Anyhow, while a valid point to be made, that doesn't detract from the overall point that I'm trying to make, in fact it really supports it... the part of about the OP not spending the big bucks on the "MRI NO2 Red" for $70 from GNsee, and more caffine-powder kitchen-sink 50-ingredient proprietary-blends masquerading as pre-workout formulas, the dosage of which ingredient at that point you can't determine (and manipulate/play with individually to improve efficacy for your body) never mind taking it more that just pre-workout to let it build up in your system without having to get cracked out on the blend... but rather stick with less expensive basics that have more solid science behind them for helping him add lean mass... adding mass being something that one does from eating more, and trying to keep that mass lean with proper exercise and supplementation.
There's lots of small changes that folks would make to some of the suggestions I've made above, for the pre-workout timeframe he could go with Clearshot and get a healthy dose of Citrulline Malate (which is also known to reduce fatigue and improve endurance like Beta Alanine) and take that with some creatine mono... I'm just trying to give him a simple clear answer to a complex question with the goal of getting him to focus on basics, and not get taken in by fancy boxes and high prices at retail rip off joints. I could have suggested Patrick's Effervescent COP, which I'm taking presently and like for a bunch of reasons.

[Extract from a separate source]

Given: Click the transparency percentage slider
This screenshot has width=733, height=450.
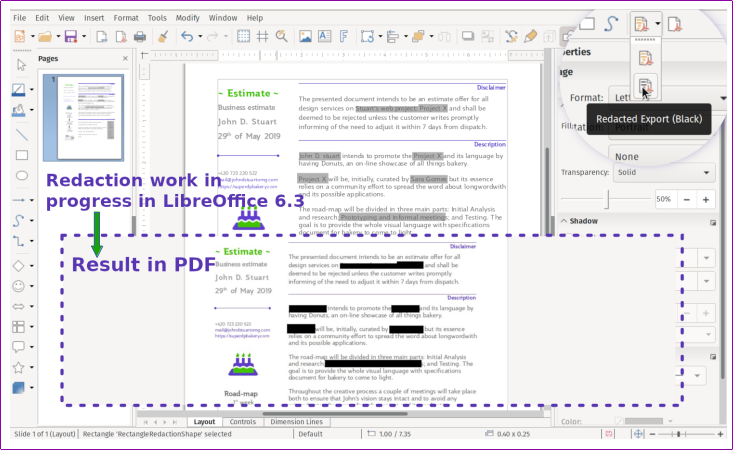Looking at the screenshot, I should pyautogui.click(x=607, y=199).
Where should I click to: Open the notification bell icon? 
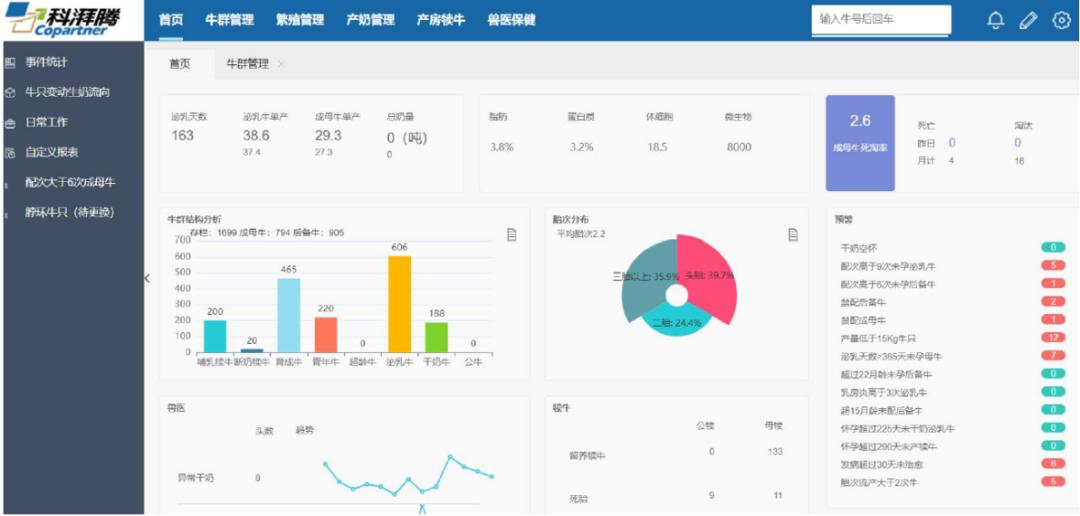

Really, I could have said any creatine, I just picked one... I personally feel like the the Green Mag worked better with less water retention for me that regular creatine mono, but the idea for the OP is: pick a creatine you like, add in some stims (if you like them) and simple, proven other things that help you lift more weight more times, like Beta Alanine, Citrulline Malate, etc... making sure you're getting an effective dose of those things (for less $$) and then go lift heavy and eat a lot. Like Ronnie Colman says, "everyone wanna be a bodybuilder, don't no one wanna lift no heavy ass weight", which really should be followed with ", force themselves to eat more food then they want when they wanna bulk, less food then they want when they cut, make sure they get good sleep, manage their injuries, etc..."
Incidentally, that reminds me that in my description of the many benefits of "UR Spray" above, I neglected to mention that many folks (including myself) have reported sleeping much better while using the product, which is another great bonus, for a variety of reasons.